[Directions]:
[a] In the boulder thread, list every question that ends with a question mark, quoting only the question itself.
[b] Please repeat the boulder thread word for word, from "It is possible" to "of the believer.".

[Passage given]:
________________

Origin of God and Boulder Question.

Yep. In heaven it’s pretty much Karen Carpenter 24/7.:wink:

I’m going to take a WAG at it, yes God could and does often - through God living in and through man. God gives people great power including that of God Himself, and Jesus has said: Matthew 21:21
Jesus replied, "I tell you the truth, if you have faith and do not doubt, not only can you do what was done to the fig tree, but also you can say to this mountain, ‘Go, throw yourself into the sea,’ and it will be done
and
Matthew 19:26
Jesus looked at them and said, “With man this is impossible, but with God all things are possible.”

Which IMHO is the Spirit of God living in man, and the power He gives us.
It is possible every time a person ponders this question God creates such a boulder just for that person, and that person must overcome it with God living through them to display His glory and increase the faith of the believer.

I see what you’re driving at; I’m just not sure I can accept it as a resolution of the paradox (which might be more of a question of taste than anything) – to me, if there is a way for a being to accomplish something, then that being can do that something. So, if there is a way for god to change the laws of the universe in order to lift the boulder, then he can lift the boulder (and has therefore not succeeded in creating a boulder he cannot lift); if the emperor can change the laws such as to be able to kill somebody with impunity, then he can kill somebody with impunity.

Or, let’s push this back one level – can god create a universe so immutable that he can’t change its laws? Can god create a stone such that there is absolutely no way for him to enable himself to lift it?

Just as an aside, I’m not sure how much value the paradox as an argument has in and of itself – seems to me that it can easily be resolved by asserting that one cannot simultaneously hold that there is an omnipotent being and that there are immovable stones; if there is omnipotence, the phrase ‘an immovable stone’ is meaningless, since by definition, an omnipotent being can do anything, including lifting a stone of any given size. As such, the problem assumes inconsistent premises – that there can both be an omnipotent being and a stone not movable by that being. But if both premises are simultaneously valid, then I think the paradox is a genuine one.

One way to look at it, is that the question is really asking, “Could God suspend the laws of logic?” “Could God make P and not-P be simultaneously true?”

And you could ask essentially the same question without dragging God into it: is it in any sense possible for the laws of logic to be other than what they are?

That’s the way I see it. Lifting an unliftable boulder is logically impossible in our universe. But God wrote the rules of the Universe. Presumedly if he wanted to, he could change the rules and create a Universe where lifting an unliftable boulder is not a paradox. We can’t envision this, just like we can’t envision a tesseract, because we’re part of this universe and are bound by its rules.

Yes: there could be universes where different laws of logic are better than ours at explaining the workings of the universe. Which isn’t to say that the concepts would still not “Exist” inasmuch as our laws of logic can be said to “exist”, it’s just that they would not be as applicable as other ones.

God could just make the unliftable boulder, clone himself, and they could lift the boulder together. There’s lots of stuff I can’t lift by myself, but can lift easily with some help. I can even *make *stuff that I can’t lift, but together with my twin it’s no prob, dude.

Jeez, that was an easy one.

________________

[Given data]:
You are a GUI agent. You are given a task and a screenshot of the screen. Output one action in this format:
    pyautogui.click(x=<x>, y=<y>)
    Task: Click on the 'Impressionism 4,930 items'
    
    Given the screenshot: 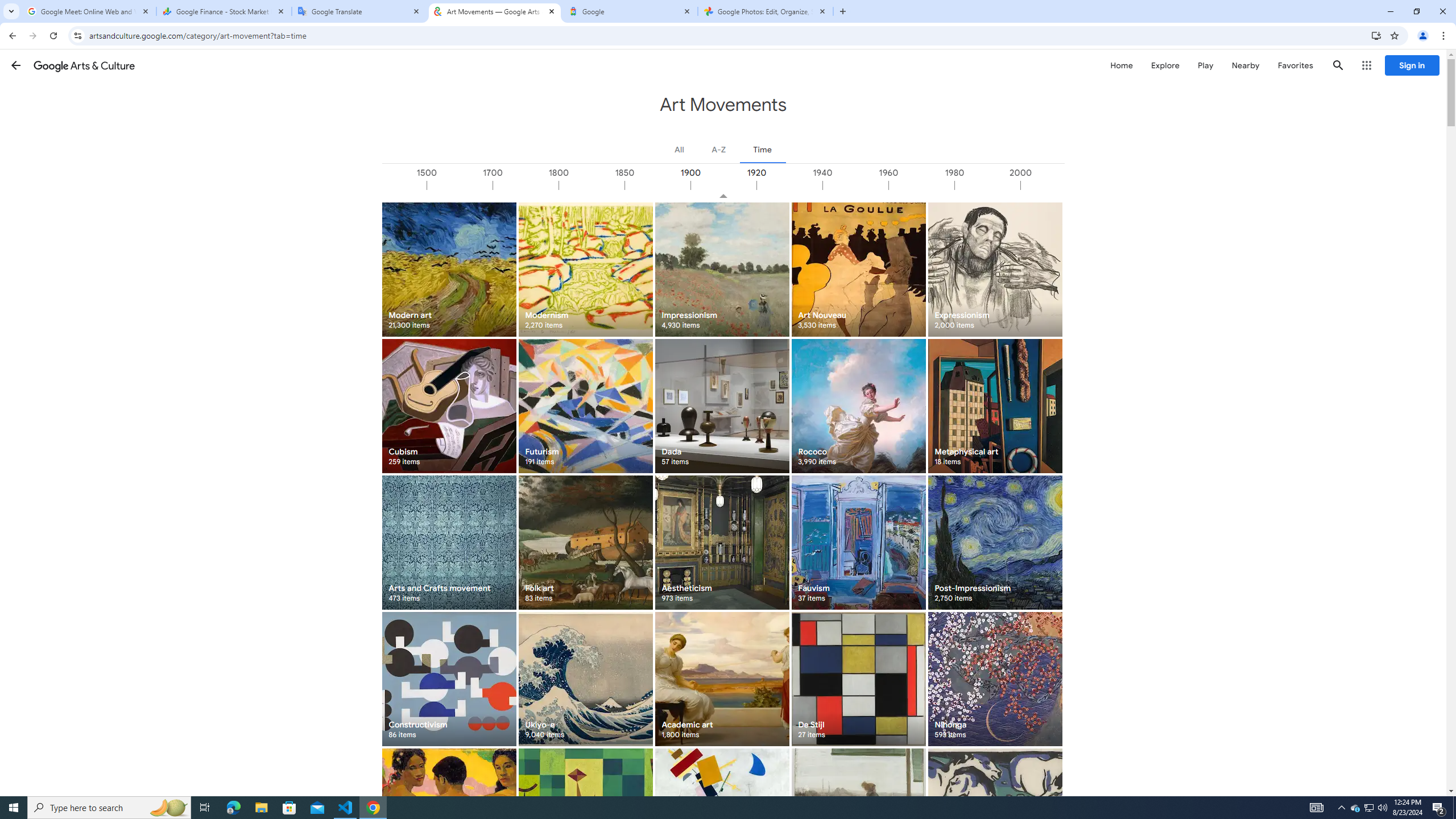 What is the action you would take?
    pyautogui.click(x=721, y=268)
    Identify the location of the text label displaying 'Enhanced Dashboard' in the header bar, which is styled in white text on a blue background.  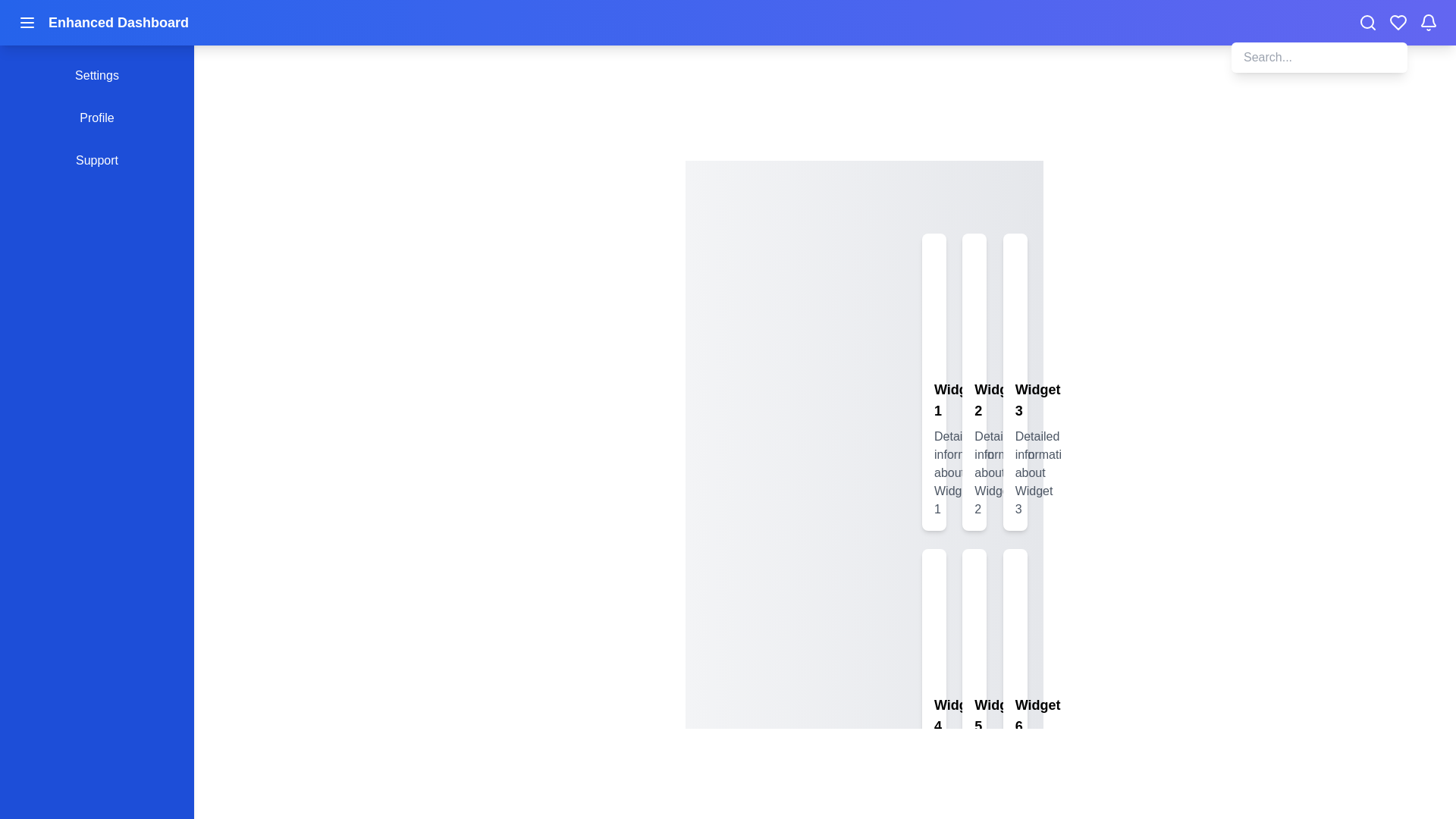
(118, 23). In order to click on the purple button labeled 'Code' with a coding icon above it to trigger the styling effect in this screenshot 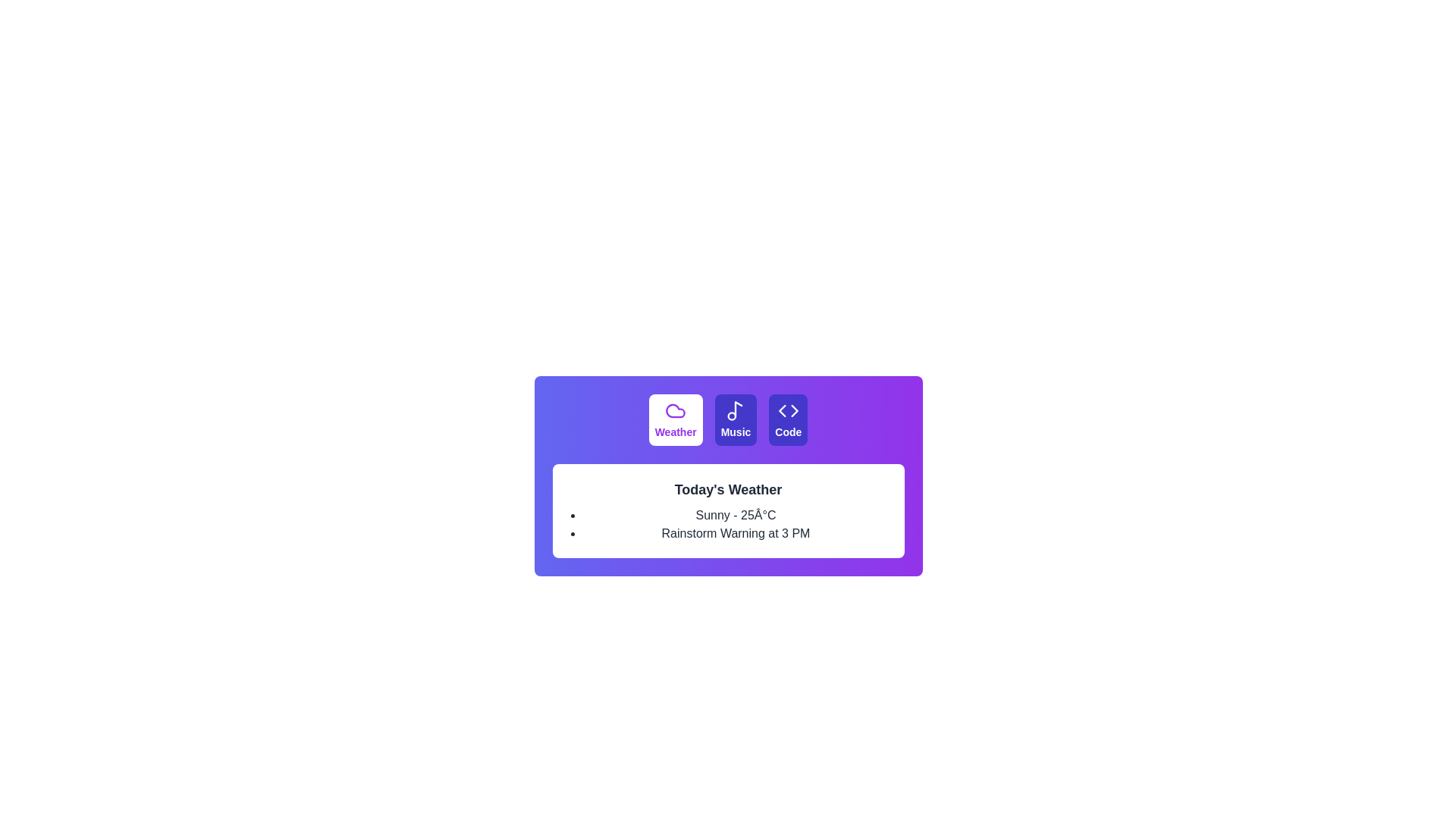, I will do `click(788, 420)`.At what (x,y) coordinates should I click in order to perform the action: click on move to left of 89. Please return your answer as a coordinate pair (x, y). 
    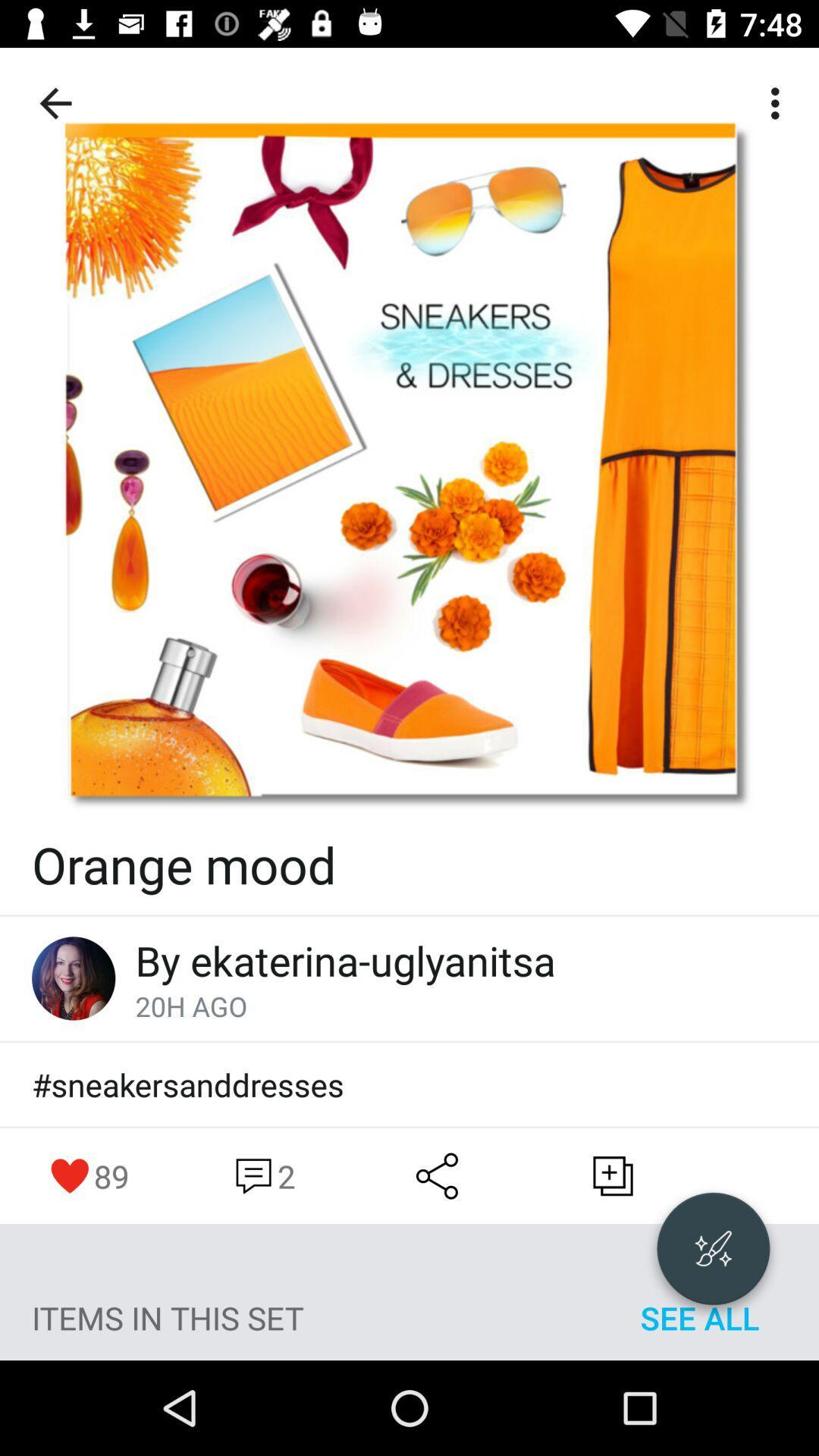
    Looking at the image, I should click on (70, 1175).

________________

[Solutions to the tasks]:
[a]
- can god create a universe so immutable that he can’t change its laws?
- Can god create a stone such that there is absolutely no way for him to enable himself to lift it?
- Could God suspend the laws of logic?
- Could God make P and not-P be simultaneously true?
- is it in any sense possible for the laws of logic to be other than what they are?

[b]
It is possible every time a person ponders this question God creates such a boulder just for that person, and that person must overcome it with God living through them to display His glory and increase the faith of the believer.